Same here, Ottawaman. He sticks to script because he knows if he repeats it often enough it'll stick - and going off-script is a great way to lose control of the message.


----------



## screature

Max said:


> Same here, Ottawaman. He sticks to script because he knows if he repeats it often enough it'll stick - and going off-script is a great way to lose control of the message.


Really? How is this different from any leader in Canada or around the world... going off script is a communications 101 failure.


----------



## groovetube

So far, as of day 2, Harper's message is to flagrantly lie to Canadians.

I haven't heard much about Iggy other than he was in Quebec.


----------



## BigDL

Ottawaman said:


> I see a Harper who stays on message so much that he can't deal with unscripted questions and usually blows off the press.


On Harper's NewConservativeParty©®™ (or the NCP Party if you will) campaign plane, reporter, Terry Milewski must be as welcome as a skunk at a garden party.


----------



## wwj

mrjimmy said:


> No more than anyone else here I suspect.


Accurate suspicion mrjimmy. No chip at all in fact.

Just wondering out loud why the other half of us (actually more than half) is so noticeable by their absence in this debate. But I digress. Back to the blather.


----------



## eMacMan

BigDL said:


> On Harper's NewConservativeParty©®™ (or the NCP Party if you will) campaign plane, reporter, Terry Milewski must be as welcome as a skunk at a garden party.


Or yet another election anywhere in Canada except the PMs plane.


----------



## Macfury

i-rui said:


> No it doesn't.

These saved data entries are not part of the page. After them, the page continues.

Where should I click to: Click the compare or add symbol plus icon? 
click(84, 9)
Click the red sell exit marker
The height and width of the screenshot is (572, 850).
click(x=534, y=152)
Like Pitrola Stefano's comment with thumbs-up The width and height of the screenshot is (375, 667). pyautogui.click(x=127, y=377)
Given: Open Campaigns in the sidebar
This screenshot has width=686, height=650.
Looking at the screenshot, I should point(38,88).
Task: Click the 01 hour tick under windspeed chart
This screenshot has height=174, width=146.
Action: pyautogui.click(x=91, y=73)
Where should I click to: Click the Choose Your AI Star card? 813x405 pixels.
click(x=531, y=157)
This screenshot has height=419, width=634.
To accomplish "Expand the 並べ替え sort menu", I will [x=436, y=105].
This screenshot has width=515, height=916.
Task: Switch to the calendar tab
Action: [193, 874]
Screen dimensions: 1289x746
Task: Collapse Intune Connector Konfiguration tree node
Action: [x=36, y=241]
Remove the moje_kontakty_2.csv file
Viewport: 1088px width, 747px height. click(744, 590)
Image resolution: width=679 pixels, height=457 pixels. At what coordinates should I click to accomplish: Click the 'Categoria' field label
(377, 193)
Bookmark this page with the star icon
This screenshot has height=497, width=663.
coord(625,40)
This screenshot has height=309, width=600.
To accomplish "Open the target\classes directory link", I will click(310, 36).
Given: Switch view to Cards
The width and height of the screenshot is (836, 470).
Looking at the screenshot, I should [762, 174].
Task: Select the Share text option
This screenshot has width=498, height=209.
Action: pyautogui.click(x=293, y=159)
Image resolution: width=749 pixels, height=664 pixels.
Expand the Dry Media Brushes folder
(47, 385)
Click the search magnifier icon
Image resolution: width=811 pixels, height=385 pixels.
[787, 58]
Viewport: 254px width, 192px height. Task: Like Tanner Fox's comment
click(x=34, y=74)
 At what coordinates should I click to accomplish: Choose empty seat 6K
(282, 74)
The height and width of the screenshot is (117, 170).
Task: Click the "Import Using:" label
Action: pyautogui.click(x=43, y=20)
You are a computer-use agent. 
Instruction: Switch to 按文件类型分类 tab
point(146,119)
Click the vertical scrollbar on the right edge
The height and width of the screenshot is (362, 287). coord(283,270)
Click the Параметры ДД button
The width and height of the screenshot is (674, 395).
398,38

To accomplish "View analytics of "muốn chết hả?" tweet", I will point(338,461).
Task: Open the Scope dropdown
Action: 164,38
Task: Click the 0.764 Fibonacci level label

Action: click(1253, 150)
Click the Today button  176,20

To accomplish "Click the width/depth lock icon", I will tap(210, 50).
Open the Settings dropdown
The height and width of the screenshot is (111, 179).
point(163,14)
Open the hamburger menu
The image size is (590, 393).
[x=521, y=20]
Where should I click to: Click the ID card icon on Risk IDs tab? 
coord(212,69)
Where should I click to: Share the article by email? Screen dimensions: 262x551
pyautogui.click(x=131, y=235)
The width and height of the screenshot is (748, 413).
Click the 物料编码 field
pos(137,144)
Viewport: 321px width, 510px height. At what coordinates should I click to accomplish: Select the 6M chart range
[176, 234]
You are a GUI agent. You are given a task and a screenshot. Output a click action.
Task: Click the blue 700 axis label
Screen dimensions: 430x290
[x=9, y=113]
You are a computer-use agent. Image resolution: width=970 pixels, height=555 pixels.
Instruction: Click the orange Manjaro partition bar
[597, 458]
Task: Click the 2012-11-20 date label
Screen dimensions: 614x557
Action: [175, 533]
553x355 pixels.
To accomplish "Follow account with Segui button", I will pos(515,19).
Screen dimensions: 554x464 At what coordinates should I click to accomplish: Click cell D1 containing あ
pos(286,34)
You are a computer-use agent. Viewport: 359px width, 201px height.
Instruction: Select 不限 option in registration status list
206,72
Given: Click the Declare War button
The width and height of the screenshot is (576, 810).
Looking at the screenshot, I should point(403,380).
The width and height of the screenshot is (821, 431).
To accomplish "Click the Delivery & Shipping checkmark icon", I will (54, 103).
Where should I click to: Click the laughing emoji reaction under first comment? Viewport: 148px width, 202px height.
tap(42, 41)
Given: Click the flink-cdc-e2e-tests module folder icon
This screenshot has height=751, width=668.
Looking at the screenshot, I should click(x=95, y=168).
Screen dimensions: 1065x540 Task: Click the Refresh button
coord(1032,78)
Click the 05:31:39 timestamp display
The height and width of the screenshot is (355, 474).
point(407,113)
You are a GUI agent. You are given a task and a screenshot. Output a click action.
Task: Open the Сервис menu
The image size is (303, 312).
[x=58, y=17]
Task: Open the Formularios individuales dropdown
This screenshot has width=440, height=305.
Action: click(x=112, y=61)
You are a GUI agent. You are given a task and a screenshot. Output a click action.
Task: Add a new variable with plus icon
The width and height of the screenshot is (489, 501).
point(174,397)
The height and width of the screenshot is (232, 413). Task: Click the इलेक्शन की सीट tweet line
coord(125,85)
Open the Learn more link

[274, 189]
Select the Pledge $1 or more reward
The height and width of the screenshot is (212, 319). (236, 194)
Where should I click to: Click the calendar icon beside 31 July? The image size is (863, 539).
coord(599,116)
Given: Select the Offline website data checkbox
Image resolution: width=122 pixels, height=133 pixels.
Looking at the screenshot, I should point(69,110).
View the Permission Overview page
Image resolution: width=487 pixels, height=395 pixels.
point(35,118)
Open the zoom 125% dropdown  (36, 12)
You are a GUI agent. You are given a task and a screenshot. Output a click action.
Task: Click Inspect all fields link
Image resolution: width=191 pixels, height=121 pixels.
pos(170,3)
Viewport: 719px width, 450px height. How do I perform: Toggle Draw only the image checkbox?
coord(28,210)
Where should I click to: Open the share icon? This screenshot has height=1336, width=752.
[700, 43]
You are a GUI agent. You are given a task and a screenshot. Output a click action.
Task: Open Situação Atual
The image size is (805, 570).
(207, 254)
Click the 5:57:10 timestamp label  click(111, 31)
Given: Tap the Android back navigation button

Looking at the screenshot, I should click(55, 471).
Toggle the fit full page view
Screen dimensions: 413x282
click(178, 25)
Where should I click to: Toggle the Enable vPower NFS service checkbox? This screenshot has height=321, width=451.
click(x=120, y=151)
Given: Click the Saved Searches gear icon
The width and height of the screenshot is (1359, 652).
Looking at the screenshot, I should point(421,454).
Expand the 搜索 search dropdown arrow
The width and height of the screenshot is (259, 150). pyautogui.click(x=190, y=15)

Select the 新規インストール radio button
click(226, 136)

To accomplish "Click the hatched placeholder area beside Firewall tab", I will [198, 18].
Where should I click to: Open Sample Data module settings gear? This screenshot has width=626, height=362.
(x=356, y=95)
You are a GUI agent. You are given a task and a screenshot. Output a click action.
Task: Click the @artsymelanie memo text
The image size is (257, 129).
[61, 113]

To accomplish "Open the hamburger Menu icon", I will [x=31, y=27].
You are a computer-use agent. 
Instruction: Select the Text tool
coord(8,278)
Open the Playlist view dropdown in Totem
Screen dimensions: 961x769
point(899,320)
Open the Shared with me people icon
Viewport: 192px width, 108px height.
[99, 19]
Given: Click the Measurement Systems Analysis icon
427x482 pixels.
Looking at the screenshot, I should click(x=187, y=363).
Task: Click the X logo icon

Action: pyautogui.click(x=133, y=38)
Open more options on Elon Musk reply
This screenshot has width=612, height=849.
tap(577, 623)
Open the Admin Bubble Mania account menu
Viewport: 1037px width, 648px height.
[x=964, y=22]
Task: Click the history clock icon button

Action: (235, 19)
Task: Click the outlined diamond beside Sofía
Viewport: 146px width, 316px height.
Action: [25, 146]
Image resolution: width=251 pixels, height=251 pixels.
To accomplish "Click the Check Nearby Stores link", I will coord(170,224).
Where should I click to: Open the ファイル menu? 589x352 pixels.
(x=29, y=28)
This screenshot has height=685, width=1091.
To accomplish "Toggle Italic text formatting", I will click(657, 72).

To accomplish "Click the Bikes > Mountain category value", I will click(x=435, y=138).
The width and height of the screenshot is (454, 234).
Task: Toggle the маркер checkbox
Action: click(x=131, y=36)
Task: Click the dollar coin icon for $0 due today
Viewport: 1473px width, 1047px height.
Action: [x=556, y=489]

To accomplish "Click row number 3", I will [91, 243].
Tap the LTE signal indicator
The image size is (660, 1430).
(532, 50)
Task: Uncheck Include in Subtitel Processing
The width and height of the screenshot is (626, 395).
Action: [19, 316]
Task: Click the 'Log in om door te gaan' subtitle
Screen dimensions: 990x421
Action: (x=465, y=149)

The corporate tax rate is high in theory, but in practise it's quite low.
> 
> GE’s Scandalous Tax Breaks Are Rooted in Politics | BNET


Once you work in the federal rate, the state rate, alternative minimum tax, non-deductible state tax, the effective corporate tax rate is close to 35% according to a 2009 Canadian study of 80 countries by Duanjie Chen and Jack Mintz at the School of Public Policy, University of Calgary. Canada fared far better at 20.5 per cent.


----------



## kps

More than a month ago I got a call from the Con Party looking for financial support...I told them they'll have my vote, nothing else. Today, as I sit here in Thornbury tethered to my iPhone, I drove through Wasaga and lo and behold...good old Helena Guergis already had her signs all over the place.

Simple conclusion...Harper wanted this election, they've been planning for a while. So, all the talk of not wanting the election is a bunch of BS...but I'm still voting Con. Better Harper than Iggy. Iggy scares me more than Harper and that is saying a lot.


----------



## Macfury

Yep. The calls have been coming for over a month now. They knew it was coming.


----------



## wwj

screature said:


> Value has nothing to do with it. It is a matter of interest plain and simple. No need to try and put a judgmental spin on matters. Many times things simply are what they are.


So...would you say that all the comments in this thread are judgement-free? Like "Value has nothing to do with it."?


----------



## Max

screature said:


> Really? How is this different from any leader in Canada or around the world... going off script is a communications 101 failure.


It isn't different; never said it was. But the more rigidly you stick to script, the more it looks like you've got something to hide. The trick is to remain firm without appearing robotic or palpably desperate.


----------



## Max

wwj said:


> So...would you say that all the comments in this thread are judgement-free? Like "Value has nothing to do with it."?


Sounds like a pretty judgemental question there, wwj... does it have any value anyway?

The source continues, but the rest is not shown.